▶ [WHAT IS BEING ASKED]: Each line below from the one containing "Select the Gradient Swatch tool" through the one containing "Click the TIME (MINUTES) axis title" should be output exactly as it stands, and no other line should appear.

▶ [DATA TO PROCESS]:
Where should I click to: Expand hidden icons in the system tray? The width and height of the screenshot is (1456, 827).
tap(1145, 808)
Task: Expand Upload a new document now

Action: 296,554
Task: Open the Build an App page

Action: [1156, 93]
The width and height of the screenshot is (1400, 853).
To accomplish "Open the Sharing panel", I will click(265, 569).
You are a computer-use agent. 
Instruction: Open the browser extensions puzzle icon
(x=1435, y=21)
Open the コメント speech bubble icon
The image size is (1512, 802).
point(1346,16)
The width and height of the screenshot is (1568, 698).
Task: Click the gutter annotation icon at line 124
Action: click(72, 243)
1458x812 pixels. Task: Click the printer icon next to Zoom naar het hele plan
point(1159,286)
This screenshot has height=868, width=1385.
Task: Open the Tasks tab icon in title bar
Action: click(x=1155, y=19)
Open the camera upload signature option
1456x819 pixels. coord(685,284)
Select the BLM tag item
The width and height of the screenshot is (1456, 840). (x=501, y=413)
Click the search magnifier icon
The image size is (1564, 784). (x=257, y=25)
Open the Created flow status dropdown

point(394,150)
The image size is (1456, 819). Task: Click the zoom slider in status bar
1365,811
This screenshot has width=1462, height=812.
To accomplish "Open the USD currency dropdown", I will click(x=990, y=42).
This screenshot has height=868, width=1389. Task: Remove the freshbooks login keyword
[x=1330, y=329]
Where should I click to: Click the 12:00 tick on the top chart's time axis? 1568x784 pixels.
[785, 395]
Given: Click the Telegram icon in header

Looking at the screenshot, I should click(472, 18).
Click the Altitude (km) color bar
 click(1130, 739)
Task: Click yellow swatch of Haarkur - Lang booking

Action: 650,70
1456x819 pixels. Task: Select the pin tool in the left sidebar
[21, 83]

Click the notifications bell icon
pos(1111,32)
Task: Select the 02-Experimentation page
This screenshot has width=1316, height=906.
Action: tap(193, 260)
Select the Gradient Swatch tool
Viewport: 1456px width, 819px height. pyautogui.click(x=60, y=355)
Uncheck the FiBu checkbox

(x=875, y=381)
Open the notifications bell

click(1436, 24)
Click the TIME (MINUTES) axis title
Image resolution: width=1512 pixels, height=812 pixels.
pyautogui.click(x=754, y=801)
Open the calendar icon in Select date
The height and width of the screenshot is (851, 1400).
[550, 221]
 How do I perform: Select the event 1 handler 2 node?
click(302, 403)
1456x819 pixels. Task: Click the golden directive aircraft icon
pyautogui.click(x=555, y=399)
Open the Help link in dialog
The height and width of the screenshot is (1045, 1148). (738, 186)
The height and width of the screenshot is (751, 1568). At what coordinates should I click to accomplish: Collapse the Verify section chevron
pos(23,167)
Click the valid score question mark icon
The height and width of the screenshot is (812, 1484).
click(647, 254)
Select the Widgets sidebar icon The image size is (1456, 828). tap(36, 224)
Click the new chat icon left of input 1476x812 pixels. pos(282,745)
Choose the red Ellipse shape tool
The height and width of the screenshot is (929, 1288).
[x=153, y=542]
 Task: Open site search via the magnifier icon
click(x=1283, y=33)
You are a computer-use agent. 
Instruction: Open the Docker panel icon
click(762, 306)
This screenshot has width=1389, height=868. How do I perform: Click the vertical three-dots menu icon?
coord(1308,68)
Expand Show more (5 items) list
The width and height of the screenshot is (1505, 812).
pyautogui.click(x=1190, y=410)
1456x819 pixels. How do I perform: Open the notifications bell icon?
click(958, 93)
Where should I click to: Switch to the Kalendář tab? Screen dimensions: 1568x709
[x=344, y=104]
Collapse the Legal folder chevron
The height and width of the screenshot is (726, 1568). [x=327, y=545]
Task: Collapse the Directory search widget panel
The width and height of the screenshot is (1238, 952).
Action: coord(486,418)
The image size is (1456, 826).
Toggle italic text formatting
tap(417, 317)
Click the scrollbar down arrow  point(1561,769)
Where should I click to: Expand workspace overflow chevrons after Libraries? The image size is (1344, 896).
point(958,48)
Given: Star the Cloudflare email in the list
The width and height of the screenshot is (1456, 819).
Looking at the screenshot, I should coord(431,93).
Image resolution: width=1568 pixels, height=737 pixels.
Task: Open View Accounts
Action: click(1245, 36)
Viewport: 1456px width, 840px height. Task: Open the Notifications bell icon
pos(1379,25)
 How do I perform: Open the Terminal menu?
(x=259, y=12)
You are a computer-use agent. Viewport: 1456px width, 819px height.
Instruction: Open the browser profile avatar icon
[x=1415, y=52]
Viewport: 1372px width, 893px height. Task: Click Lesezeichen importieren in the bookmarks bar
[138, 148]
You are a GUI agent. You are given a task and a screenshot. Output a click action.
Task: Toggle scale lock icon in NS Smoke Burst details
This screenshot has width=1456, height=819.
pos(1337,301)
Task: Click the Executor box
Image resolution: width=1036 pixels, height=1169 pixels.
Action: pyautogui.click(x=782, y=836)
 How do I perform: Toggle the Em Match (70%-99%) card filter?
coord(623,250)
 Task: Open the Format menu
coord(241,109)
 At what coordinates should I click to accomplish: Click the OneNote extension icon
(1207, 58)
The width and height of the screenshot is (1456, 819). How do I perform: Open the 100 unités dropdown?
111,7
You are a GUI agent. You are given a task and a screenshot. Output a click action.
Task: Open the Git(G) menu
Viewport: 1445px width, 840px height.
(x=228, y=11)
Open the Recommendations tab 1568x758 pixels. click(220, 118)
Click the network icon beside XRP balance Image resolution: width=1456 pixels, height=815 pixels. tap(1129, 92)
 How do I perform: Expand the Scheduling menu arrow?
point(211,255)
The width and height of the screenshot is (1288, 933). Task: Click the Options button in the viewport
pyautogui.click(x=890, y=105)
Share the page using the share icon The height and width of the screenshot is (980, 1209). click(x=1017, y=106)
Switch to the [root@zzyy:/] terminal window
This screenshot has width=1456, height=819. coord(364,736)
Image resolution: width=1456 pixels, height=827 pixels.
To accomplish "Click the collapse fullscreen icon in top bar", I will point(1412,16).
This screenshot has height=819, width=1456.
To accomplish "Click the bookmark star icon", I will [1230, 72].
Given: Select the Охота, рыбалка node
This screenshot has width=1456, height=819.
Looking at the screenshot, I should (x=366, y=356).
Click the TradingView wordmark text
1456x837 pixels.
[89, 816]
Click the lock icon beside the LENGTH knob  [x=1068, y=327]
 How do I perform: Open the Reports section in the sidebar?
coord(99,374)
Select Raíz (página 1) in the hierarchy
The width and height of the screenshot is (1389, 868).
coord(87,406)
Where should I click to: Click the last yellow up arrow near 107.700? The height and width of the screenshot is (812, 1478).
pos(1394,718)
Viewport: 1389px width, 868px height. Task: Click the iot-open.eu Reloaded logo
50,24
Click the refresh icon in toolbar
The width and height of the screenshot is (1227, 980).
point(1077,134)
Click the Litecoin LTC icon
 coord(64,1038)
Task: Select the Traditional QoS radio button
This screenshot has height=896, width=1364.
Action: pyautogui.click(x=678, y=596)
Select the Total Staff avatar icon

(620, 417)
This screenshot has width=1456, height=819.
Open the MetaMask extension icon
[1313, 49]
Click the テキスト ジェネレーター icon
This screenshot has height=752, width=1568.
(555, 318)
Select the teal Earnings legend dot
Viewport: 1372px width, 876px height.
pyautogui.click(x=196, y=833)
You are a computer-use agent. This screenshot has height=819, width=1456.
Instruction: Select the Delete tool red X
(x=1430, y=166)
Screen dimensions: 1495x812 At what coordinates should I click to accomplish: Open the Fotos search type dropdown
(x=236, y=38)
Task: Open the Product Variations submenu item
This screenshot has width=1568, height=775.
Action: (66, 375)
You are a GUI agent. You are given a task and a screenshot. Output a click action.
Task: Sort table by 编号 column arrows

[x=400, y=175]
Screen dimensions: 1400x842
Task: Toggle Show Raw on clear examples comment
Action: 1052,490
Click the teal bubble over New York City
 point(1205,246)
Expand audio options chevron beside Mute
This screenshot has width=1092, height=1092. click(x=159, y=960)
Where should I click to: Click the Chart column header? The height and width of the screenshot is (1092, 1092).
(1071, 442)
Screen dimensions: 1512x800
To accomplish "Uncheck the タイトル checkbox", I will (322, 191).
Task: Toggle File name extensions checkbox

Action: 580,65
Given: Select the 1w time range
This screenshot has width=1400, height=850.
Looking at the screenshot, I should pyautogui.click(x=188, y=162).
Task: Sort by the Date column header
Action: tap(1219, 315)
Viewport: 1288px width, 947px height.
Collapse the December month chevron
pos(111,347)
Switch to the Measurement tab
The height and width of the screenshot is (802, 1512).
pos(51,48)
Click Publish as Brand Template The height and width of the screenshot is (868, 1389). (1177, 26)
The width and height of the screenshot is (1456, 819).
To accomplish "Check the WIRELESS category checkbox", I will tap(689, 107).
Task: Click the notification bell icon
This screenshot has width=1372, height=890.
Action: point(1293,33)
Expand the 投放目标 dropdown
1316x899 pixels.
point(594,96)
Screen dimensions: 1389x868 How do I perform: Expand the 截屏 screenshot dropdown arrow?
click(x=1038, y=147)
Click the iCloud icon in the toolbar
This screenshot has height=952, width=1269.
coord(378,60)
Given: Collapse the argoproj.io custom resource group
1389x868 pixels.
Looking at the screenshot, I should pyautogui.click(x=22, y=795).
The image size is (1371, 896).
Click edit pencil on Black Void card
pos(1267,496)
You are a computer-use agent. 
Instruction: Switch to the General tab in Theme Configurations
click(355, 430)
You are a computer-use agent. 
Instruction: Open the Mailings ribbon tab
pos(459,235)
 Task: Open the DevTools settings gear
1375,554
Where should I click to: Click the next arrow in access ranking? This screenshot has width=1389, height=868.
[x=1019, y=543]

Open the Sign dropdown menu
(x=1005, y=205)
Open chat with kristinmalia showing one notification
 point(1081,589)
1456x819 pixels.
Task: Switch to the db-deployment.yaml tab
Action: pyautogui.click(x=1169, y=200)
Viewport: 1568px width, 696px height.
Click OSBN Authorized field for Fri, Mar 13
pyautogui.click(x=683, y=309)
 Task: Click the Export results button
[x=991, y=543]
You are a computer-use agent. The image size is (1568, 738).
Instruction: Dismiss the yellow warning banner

▶ [RESULT FOR THIS TASK]:
Select the Gradient Swatch tool
Viewport: 1456px width, 819px height. pyautogui.click(x=60, y=355)
Uncheck the FiBu checkbox

(x=875, y=381)
Open the notifications bell

click(1436, 24)
Click the TIME (MINUTES) axis title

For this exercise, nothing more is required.